INPUT FOR THIS TASK:

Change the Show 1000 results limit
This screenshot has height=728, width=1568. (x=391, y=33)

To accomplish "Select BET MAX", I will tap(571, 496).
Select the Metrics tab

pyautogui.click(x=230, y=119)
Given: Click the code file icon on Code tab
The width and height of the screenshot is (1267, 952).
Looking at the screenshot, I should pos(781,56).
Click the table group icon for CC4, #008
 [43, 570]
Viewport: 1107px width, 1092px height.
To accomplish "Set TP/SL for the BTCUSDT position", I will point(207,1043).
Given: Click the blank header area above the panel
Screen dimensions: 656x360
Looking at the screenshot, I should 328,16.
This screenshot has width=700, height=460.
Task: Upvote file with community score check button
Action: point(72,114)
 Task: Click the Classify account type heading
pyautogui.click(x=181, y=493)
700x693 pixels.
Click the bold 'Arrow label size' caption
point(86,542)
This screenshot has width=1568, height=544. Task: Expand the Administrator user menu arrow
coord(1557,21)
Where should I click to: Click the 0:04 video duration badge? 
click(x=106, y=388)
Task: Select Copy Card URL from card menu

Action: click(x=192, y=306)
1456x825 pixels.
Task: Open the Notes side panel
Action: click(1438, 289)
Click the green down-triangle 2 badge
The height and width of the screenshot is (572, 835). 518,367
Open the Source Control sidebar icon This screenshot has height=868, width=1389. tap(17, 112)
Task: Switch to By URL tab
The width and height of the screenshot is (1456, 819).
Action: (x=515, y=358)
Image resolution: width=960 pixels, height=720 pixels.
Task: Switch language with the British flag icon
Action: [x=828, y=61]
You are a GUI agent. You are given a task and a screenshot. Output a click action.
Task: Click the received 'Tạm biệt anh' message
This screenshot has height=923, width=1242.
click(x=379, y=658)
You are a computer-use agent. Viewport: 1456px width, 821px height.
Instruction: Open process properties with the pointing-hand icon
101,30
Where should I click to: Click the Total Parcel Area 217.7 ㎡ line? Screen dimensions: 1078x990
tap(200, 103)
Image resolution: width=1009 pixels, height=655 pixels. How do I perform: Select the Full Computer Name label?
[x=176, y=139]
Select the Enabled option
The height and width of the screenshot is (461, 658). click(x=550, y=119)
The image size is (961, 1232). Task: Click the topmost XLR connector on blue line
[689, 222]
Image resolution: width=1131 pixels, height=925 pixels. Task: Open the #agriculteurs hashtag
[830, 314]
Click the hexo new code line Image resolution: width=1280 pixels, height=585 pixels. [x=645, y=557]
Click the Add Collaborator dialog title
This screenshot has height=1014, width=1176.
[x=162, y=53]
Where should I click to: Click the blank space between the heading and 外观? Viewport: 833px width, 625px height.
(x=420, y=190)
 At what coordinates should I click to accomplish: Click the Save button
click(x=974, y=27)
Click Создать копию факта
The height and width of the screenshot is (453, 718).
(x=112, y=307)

REQUEST:
Give the listing above again with every "Where should I click to" changed to "Where do I click to", keeping everything else the same.

WRITTEN REPLY:
Change the Show 1000 results limit
This screenshot has height=728, width=1568. (x=391, y=33)

To accomplish "Select BET MAX", I will tap(571, 496).
Select the Metrics tab

pyautogui.click(x=230, y=119)
Given: Click the code file icon on Code tab
The width and height of the screenshot is (1267, 952).
Looking at the screenshot, I should pos(781,56).
Click the table group icon for CC4, #008
 [43, 570]
Viewport: 1107px width, 1092px height.
To accomplish "Set TP/SL for the BTCUSDT position", I will point(207,1043).
Given: Click the blank header area above the panel
Screen dimensions: 656x360
Looking at the screenshot, I should 328,16.
This screenshot has width=700, height=460.
Task: Upvote file with community score check button
Action: point(72,114)
 Task: Click the Classify account type heading
pyautogui.click(x=181, y=493)
700x693 pixels.
Click the bold 'Arrow label size' caption
point(86,542)
This screenshot has width=1568, height=544. Task: Expand the Administrator user menu arrow
coord(1557,21)
Where do I click to: Click the 0:04 video duration badge? 
click(x=106, y=388)
Task: Select Copy Card URL from card menu

Action: click(x=192, y=306)
1456x825 pixels.
Task: Open the Notes side panel
Action: click(1438, 289)
Click the green down-triangle 2 badge
The height and width of the screenshot is (572, 835). 518,367
Open the Source Control sidebar icon This screenshot has height=868, width=1389. tap(17, 112)
Task: Switch to By URL tab
The width and height of the screenshot is (1456, 819).
Action: (x=515, y=358)
Image resolution: width=960 pixels, height=720 pixels.
Task: Switch language with the British flag icon
Action: [x=828, y=61]
You are a GUI agent. You are given a task and a screenshot. Output a click action.
Task: Click the received 'Tạm biệt anh' message
This screenshot has height=923, width=1242.
click(x=379, y=658)
You are a computer-use agent. Viewport: 1456px width, 821px height.
Instruction: Open process properties with the pointing-hand icon
101,30
Where do I click to: Click the Total Parcel Area 217.7 ㎡ line? Screen dimensions: 1078x990
tap(200, 103)
Image resolution: width=1009 pixels, height=655 pixels. How do I perform: Select the Full Computer Name label?
[x=176, y=139]
Select the Enabled option
The height and width of the screenshot is (461, 658). click(x=550, y=119)
The image size is (961, 1232). Task: Click the topmost XLR connector on blue line
[689, 222]
Image resolution: width=1131 pixels, height=925 pixels. Task: Open the #agriculteurs hashtag
[830, 314]
Click the hexo new code line Image resolution: width=1280 pixels, height=585 pixels. [x=645, y=557]
Click the Add Collaborator dialog title
This screenshot has height=1014, width=1176.
[x=162, y=53]
Where do I click to: Click the blank space between the heading and 外观? Viewport: 833px width, 625px height.
(x=420, y=190)
 At what coordinates should I click to accomplish: Click the Save button
click(x=974, y=27)
Click Создать копию факта
The height and width of the screenshot is (453, 718).
(x=112, y=307)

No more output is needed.